The bill promotes more coordinated, locally accessible, and value‑focused radiation oncology care (with transportation and equity supports) and stabilizes provider payment incentives — but it raises out‑of‑pocket costs for many beneficiaries, excludes some advanced treatments, increases administrative burdens, and may shift costs onto taxpayers and providers.
Medicare beneficiaries receiving radiation therapy are more likely to get coordinated, higher-quality care through a 90‑day episode payment and case-rate model that ties payments to quality and encourages completion and continuity of treatment.
Patients in underserved and rural areas, plus low-income beneficiaries, may gain better local access to radiation therapy through grants, GAO study-driven actions to address 'radiation therapy deserts', and transportation supports that reduce travel burden.
Hospitals and physician groups can get more predictable reimbursement and face less immediate fee‑schedule downside risk, creating stronger incentives to invest in quality, complete courses of therapy, and participate in the new payment model.
Medicare beneficiaries will still owe 20% coinsurance on episode payments, which can raise out‑of‑pocket costs and make treatment more expensive for many seniors compared with some bundled-care alternatives.
The program temporarily excludes several advanced radiation modalities (brachytherapy, proton therapy, radiopharmaceuticals) for up to 12 years, which could limit access to newer or specialized treatments for some cancer patients enrolled in Medicare.
Some providers may face payment reductions (including 2.5% penalties or aggregate payment cuts) or revenue pressure from site-neutral rules, which could reduce local provider capacity, push consolidation, or shift where patients receive care.
Based on analysis of 5 sections of legislative text.
Establishes a voluntary 5-year Medicare 90-day bundled payment model for radiation oncology, adds a transportation safe-harbor, and exempts model savings from Medicare budget-neutrality reductions.
Official title: To amend Title XVIII of the Social Security Act to create a Radiation Oncology Case Rate Value Based Payment Program exempt from budget neutrality adjustment requirements, and to amend section 1128A of title XI of the Social Security Act to create a new statutory exception for the provision of free or discounted transportation for radiation oncology patients to receive radiation therapy services.

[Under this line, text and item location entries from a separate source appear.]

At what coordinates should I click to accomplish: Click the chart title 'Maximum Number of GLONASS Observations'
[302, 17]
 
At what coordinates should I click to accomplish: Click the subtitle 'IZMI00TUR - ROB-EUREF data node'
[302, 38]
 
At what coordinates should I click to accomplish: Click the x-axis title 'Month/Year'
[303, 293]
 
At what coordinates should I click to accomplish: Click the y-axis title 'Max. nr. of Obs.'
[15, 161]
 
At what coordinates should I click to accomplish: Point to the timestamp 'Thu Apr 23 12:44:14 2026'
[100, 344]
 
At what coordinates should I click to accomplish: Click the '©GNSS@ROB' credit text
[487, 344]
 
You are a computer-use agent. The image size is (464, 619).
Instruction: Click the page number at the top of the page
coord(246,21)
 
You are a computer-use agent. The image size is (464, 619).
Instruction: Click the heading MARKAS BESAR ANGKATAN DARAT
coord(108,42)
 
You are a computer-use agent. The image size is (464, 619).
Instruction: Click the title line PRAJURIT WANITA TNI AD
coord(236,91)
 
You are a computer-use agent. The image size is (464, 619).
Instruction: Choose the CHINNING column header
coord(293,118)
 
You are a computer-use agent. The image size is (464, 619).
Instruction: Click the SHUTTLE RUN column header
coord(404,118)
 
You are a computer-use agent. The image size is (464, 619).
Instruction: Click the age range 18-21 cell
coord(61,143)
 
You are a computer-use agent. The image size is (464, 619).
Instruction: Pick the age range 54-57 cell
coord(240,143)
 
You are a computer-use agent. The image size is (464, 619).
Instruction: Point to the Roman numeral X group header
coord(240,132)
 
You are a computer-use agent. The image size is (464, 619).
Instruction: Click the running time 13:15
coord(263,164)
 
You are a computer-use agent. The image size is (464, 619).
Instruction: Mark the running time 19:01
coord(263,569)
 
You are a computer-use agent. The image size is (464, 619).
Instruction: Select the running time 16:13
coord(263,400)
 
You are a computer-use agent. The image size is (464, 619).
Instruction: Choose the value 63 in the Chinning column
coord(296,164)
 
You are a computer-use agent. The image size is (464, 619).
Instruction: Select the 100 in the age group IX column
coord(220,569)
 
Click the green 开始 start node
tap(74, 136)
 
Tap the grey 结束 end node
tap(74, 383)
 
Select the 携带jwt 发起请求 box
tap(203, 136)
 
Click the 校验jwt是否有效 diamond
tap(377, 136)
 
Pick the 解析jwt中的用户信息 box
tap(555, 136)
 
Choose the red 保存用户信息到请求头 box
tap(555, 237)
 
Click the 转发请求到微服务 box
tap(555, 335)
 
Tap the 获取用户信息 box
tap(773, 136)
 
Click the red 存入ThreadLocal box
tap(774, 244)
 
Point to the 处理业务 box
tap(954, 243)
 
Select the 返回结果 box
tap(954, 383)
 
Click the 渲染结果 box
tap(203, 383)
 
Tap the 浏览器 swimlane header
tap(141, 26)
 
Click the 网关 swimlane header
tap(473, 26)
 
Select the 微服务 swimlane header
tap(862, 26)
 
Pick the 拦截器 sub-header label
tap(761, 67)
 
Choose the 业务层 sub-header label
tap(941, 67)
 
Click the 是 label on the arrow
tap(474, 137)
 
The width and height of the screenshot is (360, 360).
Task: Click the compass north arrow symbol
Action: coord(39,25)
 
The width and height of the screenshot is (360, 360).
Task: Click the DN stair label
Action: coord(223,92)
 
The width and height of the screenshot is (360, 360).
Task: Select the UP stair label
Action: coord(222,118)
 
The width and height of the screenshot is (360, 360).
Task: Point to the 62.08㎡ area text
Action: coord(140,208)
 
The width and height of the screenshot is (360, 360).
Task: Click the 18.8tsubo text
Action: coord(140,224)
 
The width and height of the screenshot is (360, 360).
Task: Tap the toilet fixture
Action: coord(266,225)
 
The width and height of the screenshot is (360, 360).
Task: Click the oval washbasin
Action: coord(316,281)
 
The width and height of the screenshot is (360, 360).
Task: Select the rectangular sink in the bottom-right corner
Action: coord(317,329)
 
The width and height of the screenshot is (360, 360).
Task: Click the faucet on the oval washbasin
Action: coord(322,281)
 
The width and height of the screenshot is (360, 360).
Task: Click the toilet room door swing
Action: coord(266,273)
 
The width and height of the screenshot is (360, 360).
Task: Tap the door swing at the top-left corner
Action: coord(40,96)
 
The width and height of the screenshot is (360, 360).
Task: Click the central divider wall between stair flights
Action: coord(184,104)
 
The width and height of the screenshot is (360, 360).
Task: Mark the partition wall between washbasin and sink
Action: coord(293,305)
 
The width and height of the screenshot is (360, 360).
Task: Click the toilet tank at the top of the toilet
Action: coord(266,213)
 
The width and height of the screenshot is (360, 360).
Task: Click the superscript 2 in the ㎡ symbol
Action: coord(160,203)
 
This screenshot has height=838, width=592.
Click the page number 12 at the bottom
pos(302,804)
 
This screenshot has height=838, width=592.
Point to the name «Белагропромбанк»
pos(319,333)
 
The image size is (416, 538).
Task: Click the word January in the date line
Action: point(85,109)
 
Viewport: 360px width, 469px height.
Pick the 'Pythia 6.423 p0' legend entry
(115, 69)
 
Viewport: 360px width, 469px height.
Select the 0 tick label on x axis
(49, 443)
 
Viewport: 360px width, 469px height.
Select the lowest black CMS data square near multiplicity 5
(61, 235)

Introduced March 14, 2025 by Brian K. Fitzpatrick · Last progress March 14, 2025
Creates a voluntary 5-year Medicare demonstration that bundles radiation oncology services into 90-day case-rate episodes tied to quality and cost performance, establishes rulemaking and reporting requirements, and protects certain patient transportation programs from anti-kickback penalties. It also prevents savings from the new radiation oncology payment model from reducing other Medicare fee schedule payments when budget-neutrality adjustments are calculated. The Secretary of HHS must issue an advance notice and proposed rule within a year and run the model with prospective payments, retrospective reconciliation, public reporting, and interim and final evaluations.